Only 12% firms can prove AI marketing ROI, despite 90% raising investments: Report

A majority of organisations have increased investment in AI for marketing over the past two years, but only a small proportion can demonstrate measurable business outcomes from those investments, according to a new report by Comviva.
The report, titled ‘The AI Efficiency Divide: Measuring AI’s Real Value Beyond the Hype,’ examines how marketing leaders are adopting AI while facing growing pressure to demonstrate returns on investment.
According to the report, 90% of organisations increased their AI marketing investment over the past two years, but only 12% said they could prove those investments delivered results.
The findings also point to gaps in measurement practices. Only 16% of marketing leaders said they were confident in defending AI investments with clear business evidence, while many organisations continue to rely on estimates rather than precise metrics.
The report found that 67% of organisations are unable to determine total AI costs, while 79% rely on estimates instead of exact measurement.
Disconnect between AI adoption and value measurement
A significant gap remains between AI deployment and value realisation.
According to the findings, 35% of organisations rely on rough estimates to measure AI performance, 32% track campaign activity without linking it to revenue outcomes, and 21% lack consistent measurement infrastructure.
At the same time, 86% of leadership teams are demanding stronger proof of return on investment, increasing pressure on marketing leaders to justify AI spending.
Cost tracking and attribution challenges
The report identified several barriers to measuring AI’s business impact.
Cost fragmentation emerged as the largest challenge, with 62% of organisations reporting difficulties because AI-related expenses are spread across cloud infrastructure, talent, data and external vendors.
In addition, 58% cited revenue attribution complexity, saying AI influences multiple customer touchpoints, making its contribution difficult to isolate. Another 55% reported a disconnect between customer experience improvements and revenue outcomes, while 50% highlighted governance and integration gaps.

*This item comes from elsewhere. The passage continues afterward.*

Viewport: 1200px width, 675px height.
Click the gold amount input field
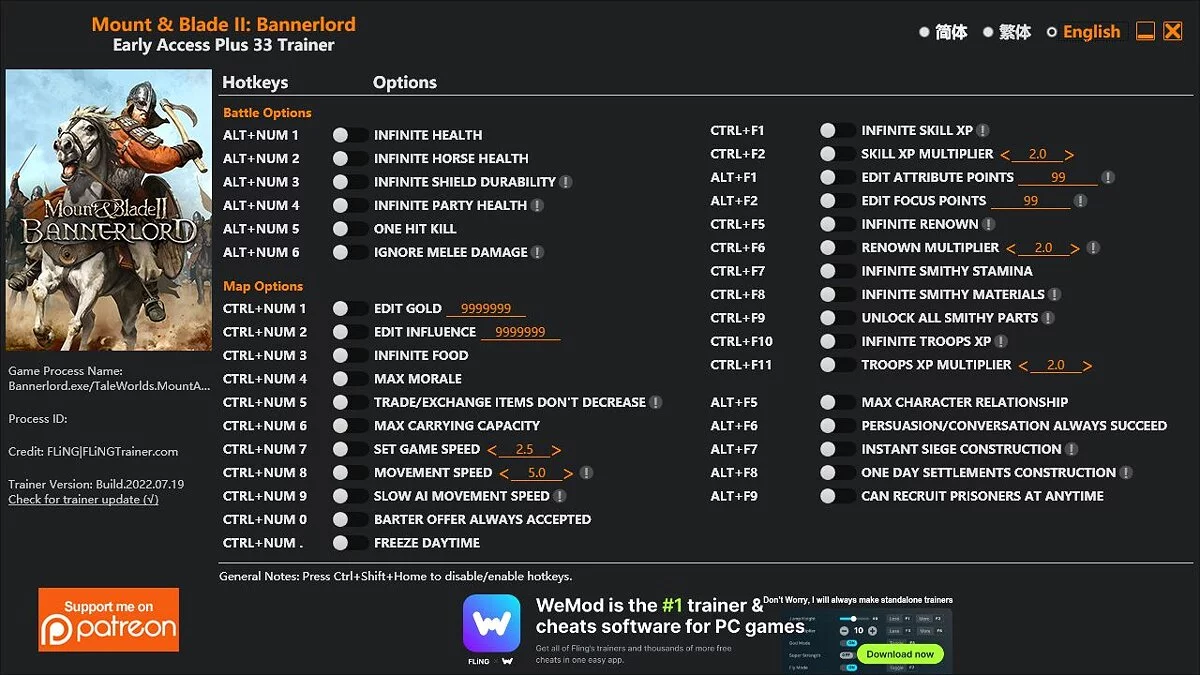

Speaking on the report findings, Rajesh Chandiramani, Chief Executive Officer, Comviva, said, “AI is rapidly moving from experimentation to enterprise-wide adoption, and the industry is entering a phase where accountability and outcomes will define success. Organisations will increasingly focus on connecting AI investments directly to business metrics – whether it is revenue growth, customer lifetime value, or operational efficiency. The real opportunity lies in building the right measurement frameworks and data foundations that enable this shift. Those who can translate AI from a capability into a consistently measurable business driver will be best positioned to lead in the next phase of digital transformation.”
Areas showing better returns
Despite the challenges, the report identified several AI applications that are delivering measurable benefits.

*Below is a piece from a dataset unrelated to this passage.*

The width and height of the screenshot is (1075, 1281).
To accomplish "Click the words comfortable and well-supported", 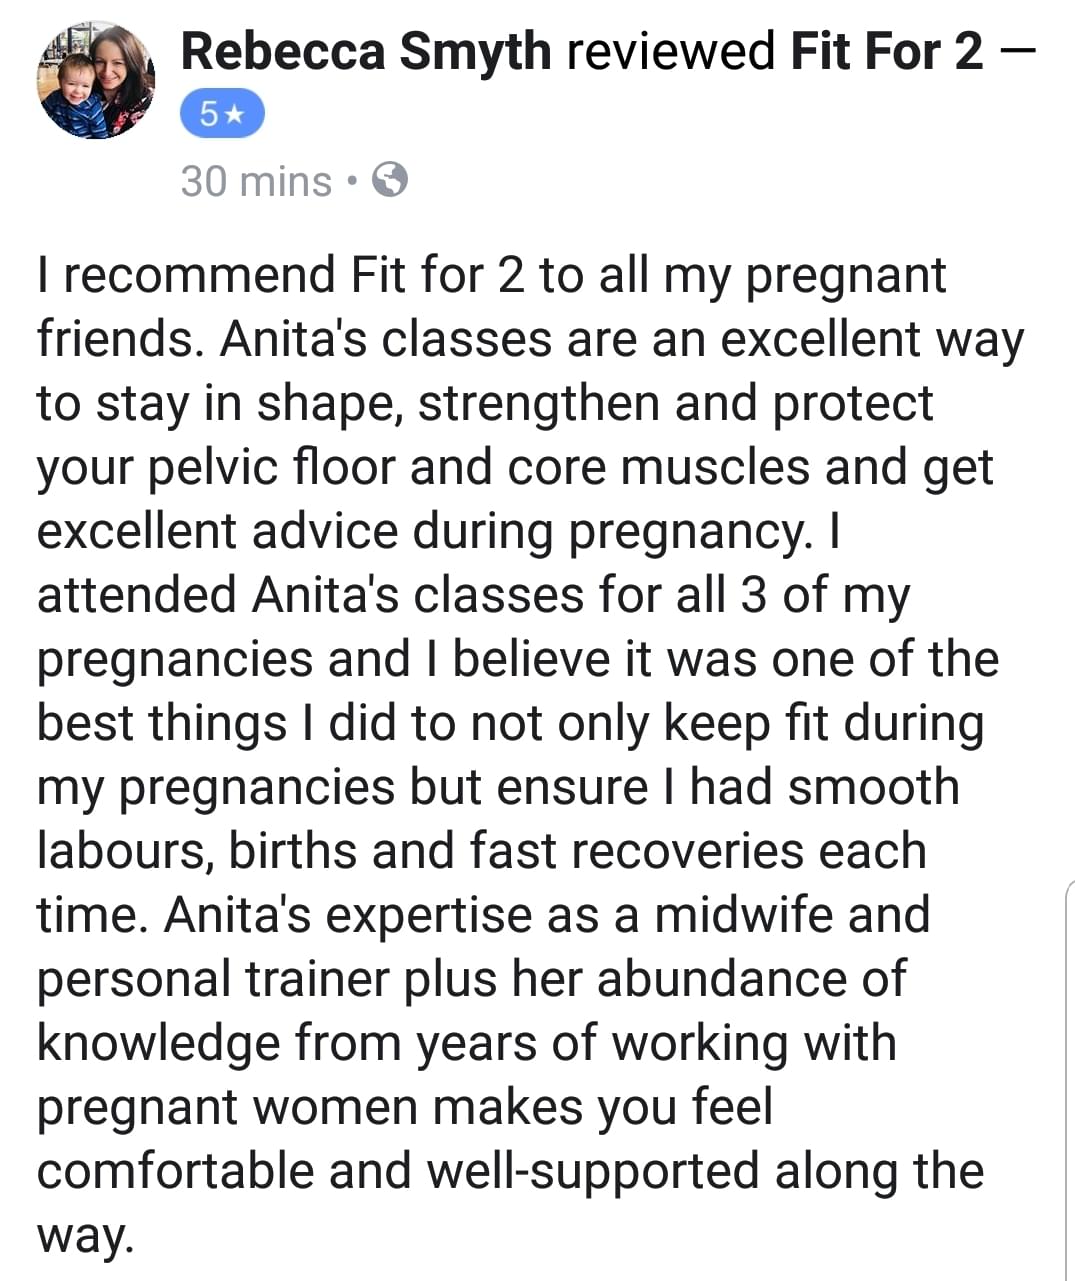I will pyautogui.click(x=397, y=1171).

Customer segmentation and targeting was cited by 57% of respondents as a leading use case, followed by campaign automation and optimisation at 43%.
Predictive personalisation and recommendations were highlighted by 41% of respondents, while pricing and offer optimisation was cited by 39%. Demand forecasting was identified by 36% as contributing to improved decision-making and revenue outcomes.
The organisations are beginning to identify areas where AI contributes to revenue growth.
Improvements in customer lifetime value were cited by 43% of respondents, acquisition efficiency by 40%, and conversion rates by 38%.
However, cost visibility remains incomplete. While 62% track software and API costs and 56% account for cloud infrastructure expenses, talent and integration costs are often underreported.
According to the report, this can result in total AI investments being underestimated by as much as 30-50%, potentially overstating return on investment and affecting decision-making.
Operational challenges limit scale
The report also found that many AI initiatives struggle to move beyond the pilot stage because of operational issues.
Around 54% of organisations reported difficulties defining and tracking deployment timelines, while 57% said they were unable to link customer experience improvements to measurable revenue outcomes. Another 58% cited challenges related to explainability and trust.
The findings suggest that organisations face challenges not only in deploying AI technologies but also in measuring and operationalising them effectively across business functions.